A method of manufacturing a sealing material, the method including kneading a hydrogenated bisphenol A type epoxy resin and a solid basic compound to manufacture a mixture 1, kneading a hydrogenated bisphenol A type epoxy resin, a silica filler, and polythiol to manufacture a mixture 5, and kneading the mixture 1 and the mixture 5 to manufacture a mixture 6.
In addition, according to still another aspect of the present disclosure, there is provided a method of manufacturing an ink jet recording head, the method including using the sealing material manufactured by the manufacturing method.
Further features of the present invention will become apparent from the following description of exemplary embodiments with reference to the attached drawings.
Hereinafter, embodiments of the present disclosure will be described in detail.
First, a configuration of the ink jet recording head in the present disclosure will be described with reference to the drawings.
The ink jet recording head 1 includes a substrate 2 and a member 3 that supports the substrate 2. The substrate 2 includes an ejection orifice 4 for ejecting ink, an energy generating element (not illustrated) for generating energy for ejecting ink and an electronic circuit element (not illustrated) for controlling the energy generating element.
The ink jet recording head 1 is a so-called line type head capable of high-speed printing. The line type head refers to an ink jet recording head having a width equal to or larger than a width of a recording paper and in which a plurality of substrates 2 is arranged in-line along a width direction. The plurality of substrates 2 are continuously arranged on the ink jet recording head 1 with a length equal to or larger than the width of the recording paper, so that recording can be performed in all areas in the width direction of the recording paper only by passing the recording paper once, with the ink jet recording head fixed. Here, a width of a short side of the A 4 paper is assumed as the width of the recording paper.
The plurality of substrates 2 arranged in-line is accommodated in a recessed portion 3b provided in the member 3. When the ink jet recording head 1 is viewed from a surface side where the ejection orifice is open, a gap is formed between the substrate 2 and the side wall 3a of the recessed portion 3b of the member 3. In addition, there may be a gap between the substrates 2. These gaps are sealed by a sealing material 5. The sealing material 5 is formed by pouring a composition for a sealing material into the gap between the substrate 2 and the side wall 3a of the recessed portion 3b of the member 3 and curing the composition.
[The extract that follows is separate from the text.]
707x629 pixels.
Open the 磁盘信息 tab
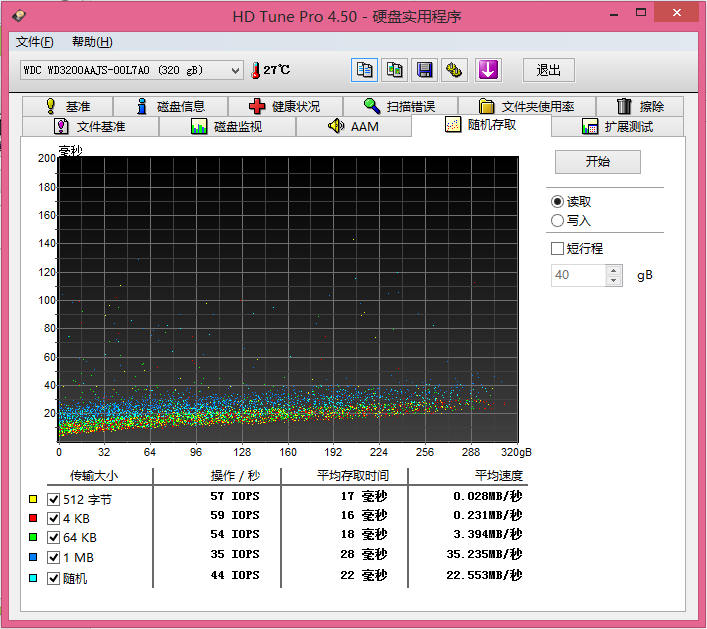click(x=170, y=106)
Next, the composition for the sealing material will be described below. The epoxy resin composition for the sealing material used in the present disclosure contains at least a hydrogenated bisphenol A type epoxy resin, a solid basic compound, and polythiol.
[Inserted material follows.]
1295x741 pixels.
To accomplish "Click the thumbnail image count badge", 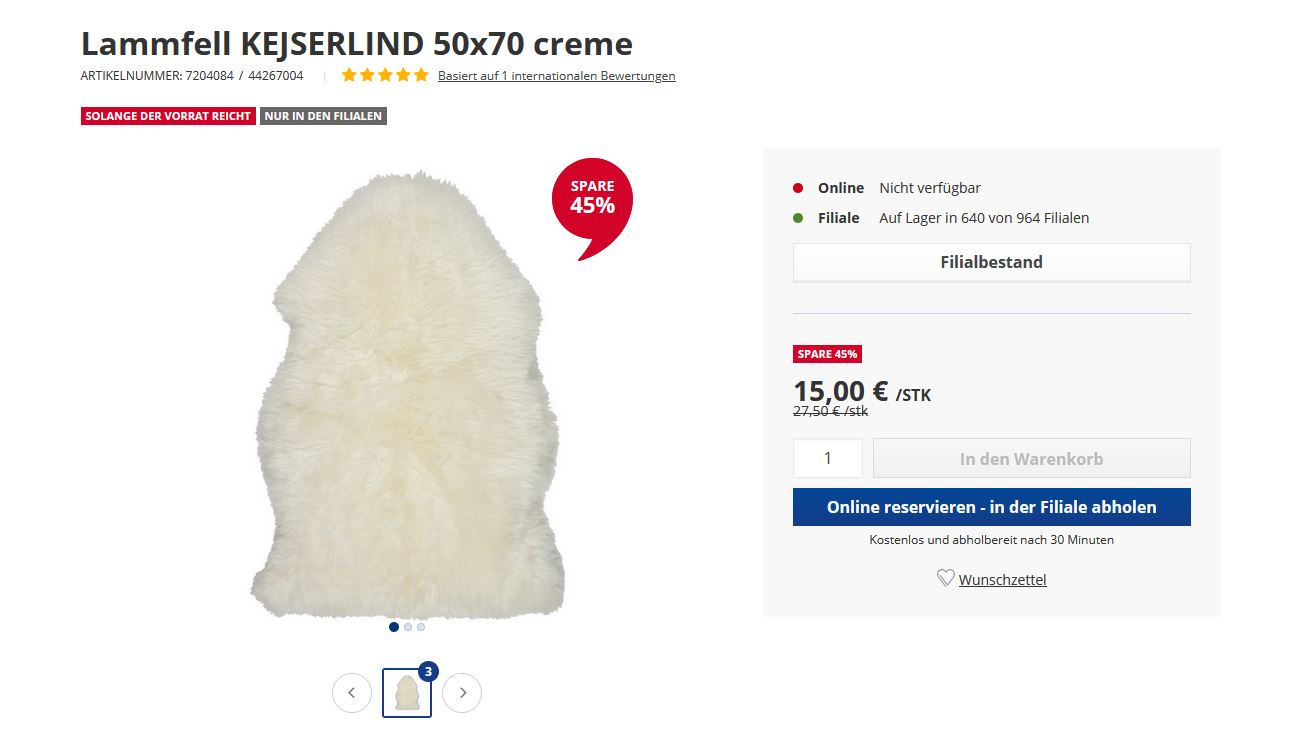I will (x=428, y=672).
The above composition is a composition having an appropriate sealing property, moldability and productivity so as to be a desired sealing material. First, the performance of the above composition will be described.
The sealing material used in the ink jet recording head is required to have ink resistance against ink contact and wipe resistance against cleaning. The sealing material used in the present disclosure is cured by thiol curing (anionic polymerization reaction) with polythiol contained in the composition, and functional groups contributing to adhesion such as hydroxyl groups remain even after curing. In addition, thiol-derived-S- is flexible and can be expected to have strong adhesive force to the adhered member even in a harsh environment. Therefore, it is possible to prevent ink that permeates from an interface between the adhered member and the sealing material from intruding. In addition, since the epoxy resin is used, excellent mechanical strength can be obtained and wipe resistance can be ensured.
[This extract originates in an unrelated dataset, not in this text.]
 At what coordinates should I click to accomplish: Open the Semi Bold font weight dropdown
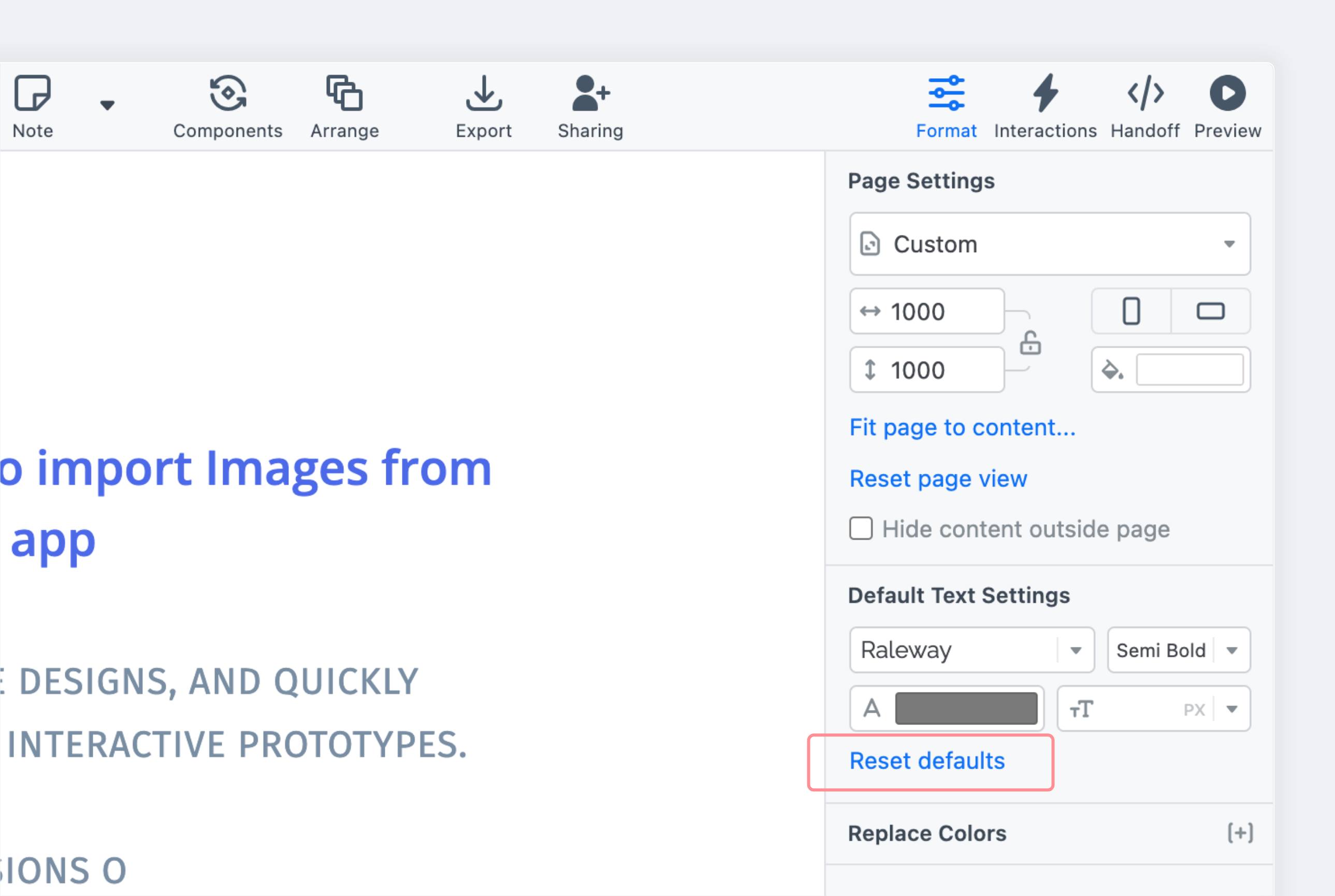point(1179,651)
Since it is necessary to pour the sealing material into the recessed portion 3b having a narrow width of several tens of um to several mm between the plurality of substrates 2 arranged in-line as illustrated in
In addition, in an aspect in which the area to be sealed by the sealing material is large, when the thermosetting is performed at a high temperature, there is a risk of deformation of the adhered material or damage to components due to the difference in linear expansion with the adhered material. Therefore, a composition that can be cured at room temperature or at a low temperature of 100° C. or lower is effective. Since the reaction rate of an epoxy resin due to anionic polymerization is normally slow, the sealing material according to the present disclosure is improved in reactivity by adding polythiol as a curing agent.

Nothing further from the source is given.